Given instruction: Transcribe the records below verbatim, from the line containing "This screenshot has height=495, width=1270." through the line containing "[x=242, y=85]", inclusive.

Start

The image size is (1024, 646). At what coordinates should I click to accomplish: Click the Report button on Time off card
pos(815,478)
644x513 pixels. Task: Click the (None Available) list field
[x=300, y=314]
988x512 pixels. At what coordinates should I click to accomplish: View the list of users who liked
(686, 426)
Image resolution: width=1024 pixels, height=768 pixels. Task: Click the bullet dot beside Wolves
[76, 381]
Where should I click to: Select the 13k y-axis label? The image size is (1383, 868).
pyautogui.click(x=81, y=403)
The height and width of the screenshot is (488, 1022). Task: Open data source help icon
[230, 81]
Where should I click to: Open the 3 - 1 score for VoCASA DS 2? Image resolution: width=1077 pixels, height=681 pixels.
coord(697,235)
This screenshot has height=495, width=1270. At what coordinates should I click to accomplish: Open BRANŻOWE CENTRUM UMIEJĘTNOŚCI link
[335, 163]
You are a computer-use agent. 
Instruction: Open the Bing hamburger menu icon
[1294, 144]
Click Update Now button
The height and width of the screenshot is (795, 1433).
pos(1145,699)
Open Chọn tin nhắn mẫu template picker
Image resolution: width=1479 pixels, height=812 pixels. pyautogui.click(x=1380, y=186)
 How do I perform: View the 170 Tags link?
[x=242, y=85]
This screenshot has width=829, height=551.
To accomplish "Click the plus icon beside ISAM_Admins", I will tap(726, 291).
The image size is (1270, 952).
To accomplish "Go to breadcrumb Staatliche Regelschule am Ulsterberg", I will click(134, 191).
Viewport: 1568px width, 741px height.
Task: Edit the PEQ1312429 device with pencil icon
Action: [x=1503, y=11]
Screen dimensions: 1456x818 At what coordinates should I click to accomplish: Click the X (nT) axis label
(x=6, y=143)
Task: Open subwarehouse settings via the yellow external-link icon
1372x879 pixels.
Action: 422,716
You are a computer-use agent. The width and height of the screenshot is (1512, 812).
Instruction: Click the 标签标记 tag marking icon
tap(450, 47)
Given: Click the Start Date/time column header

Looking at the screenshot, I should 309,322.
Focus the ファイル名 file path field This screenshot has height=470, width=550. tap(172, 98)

End

Task solution:
This screenshot has height=495, width=1270. At what coordinates should I click to accomplish: Open BRANŻOWE CENTRUM UMIEJĘTNOŚCI link
[335, 163]
You are a computer-use agent. 
Instruction: Open the Bing hamburger menu icon
[1294, 144]
Click Update Now button
The height and width of the screenshot is (795, 1433).
pos(1145,699)
Open Chọn tin nhắn mẫu template picker
Image resolution: width=1479 pixels, height=812 pixels. pyautogui.click(x=1380, y=186)
 How do I perform: View the 170 Tags link?
[x=242, y=85]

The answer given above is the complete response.